The History Center of Olmsted County serves as a vital resource for anyone interested in learning more about the rich history of Olmsted County. Through its collections, exhibits, and programs, the HCOC helps connect the past to the present, fostering a deeper understanding of the community's identity.

== History of organization ==

=== Early Beginnings (1926-1972) ===
The organization was established in 1926 as the Olmsted County Historical Society. Their mission was to collect and safeguard historical artifacts, documents, and stories of Olmsted County. The fledgling organization initially operated out of the Rochester Public Library basement, opening its first museum space in 1940.

In 1959, the HCOC acquired the Bethel English Lutheran Church building, offering a dedicated museum space. However, this location soon proved inadequate for the growing collection. Recognizing the need for a permanent home, the HCOC purchased land in southwest Rochester in 1972 and constructed a new museum building.

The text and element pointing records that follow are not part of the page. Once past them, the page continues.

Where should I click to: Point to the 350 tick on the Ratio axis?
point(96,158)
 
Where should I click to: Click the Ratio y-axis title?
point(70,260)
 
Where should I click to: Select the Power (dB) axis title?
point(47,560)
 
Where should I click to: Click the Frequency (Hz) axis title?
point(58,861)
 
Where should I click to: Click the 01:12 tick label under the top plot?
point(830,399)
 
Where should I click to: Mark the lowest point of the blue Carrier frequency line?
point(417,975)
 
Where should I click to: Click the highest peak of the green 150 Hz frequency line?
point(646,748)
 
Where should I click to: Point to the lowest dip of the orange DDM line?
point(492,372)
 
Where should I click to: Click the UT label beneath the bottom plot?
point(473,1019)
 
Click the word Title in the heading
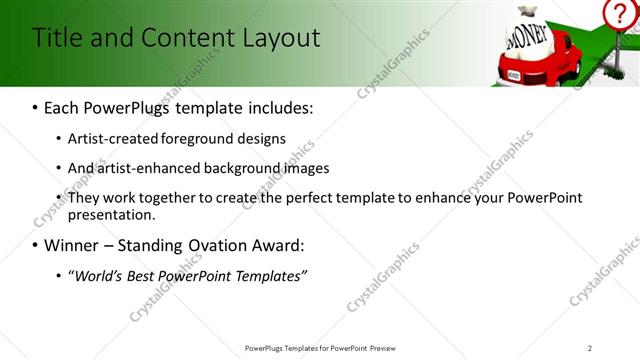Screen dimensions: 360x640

=== Expansion and Growth (1972-Present) ===
The new museum facility, established in 1972, provided the HCOC with the space necessary to expand its collections, exhibits, and educational programs. Over the years, the HCOC has continued to acquire and manage additional historical sites, including the William Dee Log Cabin (1862), Hadley Valley School House (one-room schoolhouse), and the George Stoppel Farmstead.

In 2006, the Olmsted County Historical Society officially adopted the name History Center of Olmsted County to better reflect its broader mission. The HCOC remains a non-profit organization governed by a board of directors and supported by volunteers.